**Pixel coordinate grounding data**
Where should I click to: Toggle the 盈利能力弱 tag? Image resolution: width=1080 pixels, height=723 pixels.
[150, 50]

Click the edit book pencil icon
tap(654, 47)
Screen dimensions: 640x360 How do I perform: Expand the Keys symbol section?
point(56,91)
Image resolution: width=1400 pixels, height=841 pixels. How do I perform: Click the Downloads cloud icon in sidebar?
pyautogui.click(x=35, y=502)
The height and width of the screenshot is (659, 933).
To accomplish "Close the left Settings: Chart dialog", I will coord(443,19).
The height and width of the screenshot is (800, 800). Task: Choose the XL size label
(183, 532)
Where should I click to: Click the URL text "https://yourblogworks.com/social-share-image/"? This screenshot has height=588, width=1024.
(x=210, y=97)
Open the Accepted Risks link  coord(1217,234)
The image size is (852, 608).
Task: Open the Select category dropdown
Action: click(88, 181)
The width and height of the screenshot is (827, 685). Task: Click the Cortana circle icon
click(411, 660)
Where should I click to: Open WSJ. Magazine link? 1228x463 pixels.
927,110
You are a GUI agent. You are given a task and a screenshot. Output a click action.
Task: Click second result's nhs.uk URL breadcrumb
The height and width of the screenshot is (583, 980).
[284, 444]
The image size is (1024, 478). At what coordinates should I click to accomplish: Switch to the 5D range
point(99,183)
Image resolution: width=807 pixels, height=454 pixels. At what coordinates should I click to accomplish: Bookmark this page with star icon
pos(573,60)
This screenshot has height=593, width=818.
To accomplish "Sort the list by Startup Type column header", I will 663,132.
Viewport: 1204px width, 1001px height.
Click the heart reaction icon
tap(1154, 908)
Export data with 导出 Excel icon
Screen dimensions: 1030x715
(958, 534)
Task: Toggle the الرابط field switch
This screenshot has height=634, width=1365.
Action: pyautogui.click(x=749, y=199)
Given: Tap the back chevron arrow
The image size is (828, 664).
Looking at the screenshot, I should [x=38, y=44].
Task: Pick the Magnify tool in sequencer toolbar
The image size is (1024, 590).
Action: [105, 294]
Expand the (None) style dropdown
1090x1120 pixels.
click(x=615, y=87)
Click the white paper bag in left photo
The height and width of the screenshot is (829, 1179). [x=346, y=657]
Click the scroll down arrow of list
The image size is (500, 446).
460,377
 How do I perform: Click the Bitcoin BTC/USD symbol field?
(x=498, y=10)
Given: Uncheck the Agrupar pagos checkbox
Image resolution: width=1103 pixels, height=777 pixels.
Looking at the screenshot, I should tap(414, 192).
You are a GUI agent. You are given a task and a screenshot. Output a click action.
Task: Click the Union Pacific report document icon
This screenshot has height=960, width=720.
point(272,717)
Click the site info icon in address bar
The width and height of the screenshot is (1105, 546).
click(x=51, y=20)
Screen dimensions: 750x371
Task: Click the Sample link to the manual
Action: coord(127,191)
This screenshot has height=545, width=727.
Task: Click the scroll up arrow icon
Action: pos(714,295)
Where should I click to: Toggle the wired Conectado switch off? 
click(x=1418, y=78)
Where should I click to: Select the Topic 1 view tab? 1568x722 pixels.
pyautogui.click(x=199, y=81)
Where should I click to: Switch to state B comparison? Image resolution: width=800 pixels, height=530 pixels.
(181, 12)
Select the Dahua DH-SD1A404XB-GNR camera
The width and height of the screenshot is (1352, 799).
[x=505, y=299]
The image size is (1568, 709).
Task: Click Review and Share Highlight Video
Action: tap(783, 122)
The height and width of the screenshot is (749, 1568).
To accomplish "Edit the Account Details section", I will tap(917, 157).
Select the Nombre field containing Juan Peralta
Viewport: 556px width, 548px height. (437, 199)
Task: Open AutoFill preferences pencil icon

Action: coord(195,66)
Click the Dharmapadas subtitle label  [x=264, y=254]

**Task to complete**
Every line in the data above that contains the word "will" should be copied.

**Worked solution**
To accomplish "Close the left Settings: Chart dialog", I will coord(443,19).
To accomplish "Sort the list by Startup Type column header", I will 663,132.
To accomplish "Edit the Account Details section", I will tap(917, 157).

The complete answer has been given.